- Prompt
Return the following from the records below: each line, word for word, starting with the line that contains "Open options chevron on first 紫 tweet" and going on through the line that contains "Task: Click the magnifying glass search icon", with nothing outside that range.

----- Recorded information

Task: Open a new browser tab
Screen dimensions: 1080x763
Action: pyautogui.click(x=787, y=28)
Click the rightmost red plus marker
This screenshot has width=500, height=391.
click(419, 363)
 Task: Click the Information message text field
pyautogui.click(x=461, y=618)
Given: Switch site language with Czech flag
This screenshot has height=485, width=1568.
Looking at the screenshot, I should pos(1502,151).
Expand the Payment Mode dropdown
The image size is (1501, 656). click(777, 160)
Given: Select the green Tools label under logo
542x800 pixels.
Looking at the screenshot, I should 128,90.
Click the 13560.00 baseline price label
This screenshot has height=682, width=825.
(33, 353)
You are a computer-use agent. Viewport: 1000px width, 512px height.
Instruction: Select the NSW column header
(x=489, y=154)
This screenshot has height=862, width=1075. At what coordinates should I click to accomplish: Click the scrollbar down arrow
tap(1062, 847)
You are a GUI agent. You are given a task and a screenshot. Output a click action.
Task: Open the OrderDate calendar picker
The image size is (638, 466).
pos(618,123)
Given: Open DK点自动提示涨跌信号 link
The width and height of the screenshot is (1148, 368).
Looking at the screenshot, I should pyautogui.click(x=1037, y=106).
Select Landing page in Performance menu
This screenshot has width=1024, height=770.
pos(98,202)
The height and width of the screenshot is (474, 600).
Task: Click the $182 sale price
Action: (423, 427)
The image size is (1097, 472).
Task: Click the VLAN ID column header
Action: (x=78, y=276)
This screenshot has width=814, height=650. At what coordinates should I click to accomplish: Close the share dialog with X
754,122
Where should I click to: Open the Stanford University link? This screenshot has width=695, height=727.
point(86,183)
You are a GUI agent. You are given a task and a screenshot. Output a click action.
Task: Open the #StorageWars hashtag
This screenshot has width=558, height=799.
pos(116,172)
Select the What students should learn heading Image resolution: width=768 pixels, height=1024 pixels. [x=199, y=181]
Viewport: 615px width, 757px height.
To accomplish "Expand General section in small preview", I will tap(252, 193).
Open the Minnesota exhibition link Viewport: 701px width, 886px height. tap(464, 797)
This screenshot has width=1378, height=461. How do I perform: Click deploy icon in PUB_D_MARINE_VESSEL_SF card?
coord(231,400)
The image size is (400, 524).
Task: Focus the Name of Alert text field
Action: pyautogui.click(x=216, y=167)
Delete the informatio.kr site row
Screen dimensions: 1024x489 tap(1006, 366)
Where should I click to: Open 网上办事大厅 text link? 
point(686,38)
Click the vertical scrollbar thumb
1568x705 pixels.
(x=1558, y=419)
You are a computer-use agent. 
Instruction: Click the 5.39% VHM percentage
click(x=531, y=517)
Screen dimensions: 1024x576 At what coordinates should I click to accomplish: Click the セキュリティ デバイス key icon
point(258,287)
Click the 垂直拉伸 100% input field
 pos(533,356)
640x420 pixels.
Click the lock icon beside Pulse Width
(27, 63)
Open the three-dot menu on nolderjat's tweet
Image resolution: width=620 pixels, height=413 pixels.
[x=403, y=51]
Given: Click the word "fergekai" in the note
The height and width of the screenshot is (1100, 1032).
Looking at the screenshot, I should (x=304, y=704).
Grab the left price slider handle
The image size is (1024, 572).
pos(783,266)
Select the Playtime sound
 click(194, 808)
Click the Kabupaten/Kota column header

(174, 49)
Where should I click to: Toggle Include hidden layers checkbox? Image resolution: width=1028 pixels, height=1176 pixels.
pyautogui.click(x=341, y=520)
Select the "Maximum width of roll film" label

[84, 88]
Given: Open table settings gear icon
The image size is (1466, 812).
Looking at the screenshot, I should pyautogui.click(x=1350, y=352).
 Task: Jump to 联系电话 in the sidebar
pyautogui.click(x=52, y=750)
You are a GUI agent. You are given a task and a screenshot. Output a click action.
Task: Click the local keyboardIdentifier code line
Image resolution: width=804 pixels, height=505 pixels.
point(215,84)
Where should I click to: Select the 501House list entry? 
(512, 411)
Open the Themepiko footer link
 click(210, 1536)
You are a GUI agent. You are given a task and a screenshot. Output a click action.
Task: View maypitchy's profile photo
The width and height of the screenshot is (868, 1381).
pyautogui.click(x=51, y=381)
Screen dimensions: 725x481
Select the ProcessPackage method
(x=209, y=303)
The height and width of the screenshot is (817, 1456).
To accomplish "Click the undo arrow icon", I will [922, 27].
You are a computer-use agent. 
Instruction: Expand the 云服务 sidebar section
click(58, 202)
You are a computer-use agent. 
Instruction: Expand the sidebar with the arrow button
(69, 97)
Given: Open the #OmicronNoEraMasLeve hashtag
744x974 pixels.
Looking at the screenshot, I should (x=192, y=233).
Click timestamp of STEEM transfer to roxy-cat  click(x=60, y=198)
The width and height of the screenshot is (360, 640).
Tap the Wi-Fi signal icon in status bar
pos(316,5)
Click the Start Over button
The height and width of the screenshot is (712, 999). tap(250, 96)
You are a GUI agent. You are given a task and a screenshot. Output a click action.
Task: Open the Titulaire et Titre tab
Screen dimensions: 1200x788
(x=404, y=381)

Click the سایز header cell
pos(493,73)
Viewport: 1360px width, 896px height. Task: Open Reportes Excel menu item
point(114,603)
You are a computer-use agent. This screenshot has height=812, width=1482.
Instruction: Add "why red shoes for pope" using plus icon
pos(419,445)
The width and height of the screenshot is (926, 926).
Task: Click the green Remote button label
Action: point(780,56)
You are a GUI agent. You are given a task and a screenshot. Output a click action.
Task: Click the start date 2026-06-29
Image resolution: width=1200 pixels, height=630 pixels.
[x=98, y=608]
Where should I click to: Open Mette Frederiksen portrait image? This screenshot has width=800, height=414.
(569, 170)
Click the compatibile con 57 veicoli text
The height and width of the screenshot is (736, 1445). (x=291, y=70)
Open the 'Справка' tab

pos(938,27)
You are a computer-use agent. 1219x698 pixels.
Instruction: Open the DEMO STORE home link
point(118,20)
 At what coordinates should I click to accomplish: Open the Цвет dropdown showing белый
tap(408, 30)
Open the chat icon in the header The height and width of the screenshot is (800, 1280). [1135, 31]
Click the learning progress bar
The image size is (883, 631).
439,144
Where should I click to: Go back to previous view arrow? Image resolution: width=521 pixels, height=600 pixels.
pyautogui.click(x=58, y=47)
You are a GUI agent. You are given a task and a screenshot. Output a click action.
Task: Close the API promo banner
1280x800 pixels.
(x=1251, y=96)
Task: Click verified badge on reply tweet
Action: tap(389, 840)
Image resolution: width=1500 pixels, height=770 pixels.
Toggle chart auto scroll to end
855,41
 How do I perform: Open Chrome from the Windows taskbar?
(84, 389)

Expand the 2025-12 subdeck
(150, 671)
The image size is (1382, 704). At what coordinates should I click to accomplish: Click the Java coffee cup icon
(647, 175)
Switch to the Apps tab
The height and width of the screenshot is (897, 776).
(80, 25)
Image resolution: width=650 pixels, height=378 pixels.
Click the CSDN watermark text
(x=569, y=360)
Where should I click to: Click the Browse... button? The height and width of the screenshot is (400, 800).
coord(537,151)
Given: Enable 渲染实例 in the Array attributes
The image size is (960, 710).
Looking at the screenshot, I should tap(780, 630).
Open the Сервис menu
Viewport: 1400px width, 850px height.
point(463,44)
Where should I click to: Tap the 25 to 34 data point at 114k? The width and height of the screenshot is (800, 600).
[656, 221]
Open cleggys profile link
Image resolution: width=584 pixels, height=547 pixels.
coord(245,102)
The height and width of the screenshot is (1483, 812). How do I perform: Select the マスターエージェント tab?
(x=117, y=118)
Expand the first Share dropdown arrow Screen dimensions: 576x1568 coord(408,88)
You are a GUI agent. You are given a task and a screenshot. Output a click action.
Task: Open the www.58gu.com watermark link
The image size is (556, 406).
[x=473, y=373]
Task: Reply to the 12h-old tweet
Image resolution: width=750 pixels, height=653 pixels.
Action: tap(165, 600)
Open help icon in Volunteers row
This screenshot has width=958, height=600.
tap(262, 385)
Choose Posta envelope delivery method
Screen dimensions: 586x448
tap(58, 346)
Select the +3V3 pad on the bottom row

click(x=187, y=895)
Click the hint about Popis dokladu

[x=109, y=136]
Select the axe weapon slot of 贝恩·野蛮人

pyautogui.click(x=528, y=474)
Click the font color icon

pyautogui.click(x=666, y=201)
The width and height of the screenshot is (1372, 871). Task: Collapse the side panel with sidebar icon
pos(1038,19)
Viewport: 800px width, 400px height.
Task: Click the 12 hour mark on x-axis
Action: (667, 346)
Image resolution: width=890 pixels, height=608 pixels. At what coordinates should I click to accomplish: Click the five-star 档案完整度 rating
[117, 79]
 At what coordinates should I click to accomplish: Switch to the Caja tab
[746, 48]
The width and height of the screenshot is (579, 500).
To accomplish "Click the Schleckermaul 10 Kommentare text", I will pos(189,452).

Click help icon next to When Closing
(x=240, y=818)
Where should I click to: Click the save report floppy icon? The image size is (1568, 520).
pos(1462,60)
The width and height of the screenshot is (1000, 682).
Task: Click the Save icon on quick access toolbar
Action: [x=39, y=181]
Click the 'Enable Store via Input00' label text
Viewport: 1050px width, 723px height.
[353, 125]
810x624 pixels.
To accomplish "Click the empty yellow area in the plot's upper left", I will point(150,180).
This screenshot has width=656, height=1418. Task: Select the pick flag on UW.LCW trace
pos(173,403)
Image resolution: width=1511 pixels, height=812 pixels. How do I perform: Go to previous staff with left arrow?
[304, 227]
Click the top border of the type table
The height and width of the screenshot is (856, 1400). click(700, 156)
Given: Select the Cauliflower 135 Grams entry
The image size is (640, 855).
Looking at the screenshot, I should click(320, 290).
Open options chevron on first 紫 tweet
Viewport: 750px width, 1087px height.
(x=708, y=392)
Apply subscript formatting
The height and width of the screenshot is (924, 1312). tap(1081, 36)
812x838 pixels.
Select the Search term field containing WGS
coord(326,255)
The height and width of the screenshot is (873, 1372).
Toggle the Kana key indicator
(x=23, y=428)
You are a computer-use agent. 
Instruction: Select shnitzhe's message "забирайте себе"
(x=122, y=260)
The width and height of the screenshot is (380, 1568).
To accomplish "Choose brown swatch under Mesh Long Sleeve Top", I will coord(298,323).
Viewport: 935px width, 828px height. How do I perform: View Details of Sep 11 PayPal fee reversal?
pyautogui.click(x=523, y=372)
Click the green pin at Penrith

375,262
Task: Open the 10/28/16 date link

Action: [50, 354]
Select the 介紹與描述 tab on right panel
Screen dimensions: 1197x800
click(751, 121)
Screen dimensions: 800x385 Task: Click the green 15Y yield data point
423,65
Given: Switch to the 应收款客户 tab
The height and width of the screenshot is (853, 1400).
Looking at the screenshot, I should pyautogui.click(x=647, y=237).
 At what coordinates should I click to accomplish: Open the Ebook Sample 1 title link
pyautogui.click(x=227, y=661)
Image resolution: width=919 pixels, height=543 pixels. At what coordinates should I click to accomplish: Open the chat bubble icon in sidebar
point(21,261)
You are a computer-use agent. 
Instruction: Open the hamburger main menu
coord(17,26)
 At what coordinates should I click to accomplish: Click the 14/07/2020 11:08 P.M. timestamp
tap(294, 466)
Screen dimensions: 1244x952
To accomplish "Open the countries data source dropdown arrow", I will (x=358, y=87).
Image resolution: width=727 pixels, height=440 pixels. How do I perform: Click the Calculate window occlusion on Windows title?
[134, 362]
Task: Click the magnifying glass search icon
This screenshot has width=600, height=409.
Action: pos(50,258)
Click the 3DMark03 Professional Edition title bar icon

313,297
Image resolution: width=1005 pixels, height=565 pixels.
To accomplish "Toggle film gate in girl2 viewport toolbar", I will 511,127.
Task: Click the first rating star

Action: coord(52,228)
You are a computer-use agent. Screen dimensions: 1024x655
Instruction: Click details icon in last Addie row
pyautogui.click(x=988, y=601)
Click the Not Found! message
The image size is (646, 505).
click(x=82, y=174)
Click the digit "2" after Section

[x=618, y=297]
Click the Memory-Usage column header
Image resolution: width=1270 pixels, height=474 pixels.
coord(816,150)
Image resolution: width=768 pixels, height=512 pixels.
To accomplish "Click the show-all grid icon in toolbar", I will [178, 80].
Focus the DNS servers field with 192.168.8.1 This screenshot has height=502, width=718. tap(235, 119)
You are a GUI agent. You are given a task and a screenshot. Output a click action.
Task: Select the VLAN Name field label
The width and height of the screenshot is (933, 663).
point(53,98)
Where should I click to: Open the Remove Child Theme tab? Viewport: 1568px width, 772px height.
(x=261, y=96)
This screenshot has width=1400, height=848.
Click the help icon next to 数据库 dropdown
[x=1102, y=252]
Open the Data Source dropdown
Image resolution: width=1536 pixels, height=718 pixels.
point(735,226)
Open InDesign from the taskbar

----------

- Result of the exercise
Open options chevron on first 紫 tweet
Viewport: 750px width, 1087px height.
(x=708, y=392)
Apply subscript formatting
The height and width of the screenshot is (924, 1312). tap(1081, 36)
812x838 pixels.
Select the Search term field containing WGS
coord(326,255)
The height and width of the screenshot is (873, 1372).
Toggle the Kana key indicator
(x=23, y=428)
You are a computer-use agent. 
Instruction: Select shnitzhe's message "забирайте себе"
(x=122, y=260)
The width and height of the screenshot is (380, 1568).
To accomplish "Choose brown swatch under Mesh Long Sleeve Top", I will coord(298,323).
Viewport: 935px width, 828px height. How do I perform: View Details of Sep 11 PayPal fee reversal?
pyautogui.click(x=523, y=372)
Click the green pin at Penrith

375,262
Task: Open the 10/28/16 date link

Action: [50, 354]
Select the 介紹與描述 tab on right panel
Screen dimensions: 1197x800
click(751, 121)
Screen dimensions: 800x385 Task: Click the green 15Y yield data point
423,65
Given: Switch to the 应收款客户 tab
The height and width of the screenshot is (853, 1400).
Looking at the screenshot, I should pyautogui.click(x=647, y=237).
 At what coordinates should I click to accomplish: Open the Ebook Sample 1 title link
pyautogui.click(x=227, y=661)
Image resolution: width=919 pixels, height=543 pixels. At what coordinates should I click to accomplish: Open the chat bubble icon in sidebar
point(21,261)
You are a computer-use agent. 
Instruction: Open the hamburger main menu
coord(17,26)
 At what coordinates should I click to accomplish: Click the 14/07/2020 11:08 P.M. timestamp
tap(294, 466)
Screen dimensions: 1244x952
To accomplish "Open the countries data source dropdown arrow", I will (x=358, y=87).
Image resolution: width=727 pixels, height=440 pixels. How do I perform: Click the Calculate window occlusion on Windows title?
[134, 362]
Task: Click the magnifying glass search icon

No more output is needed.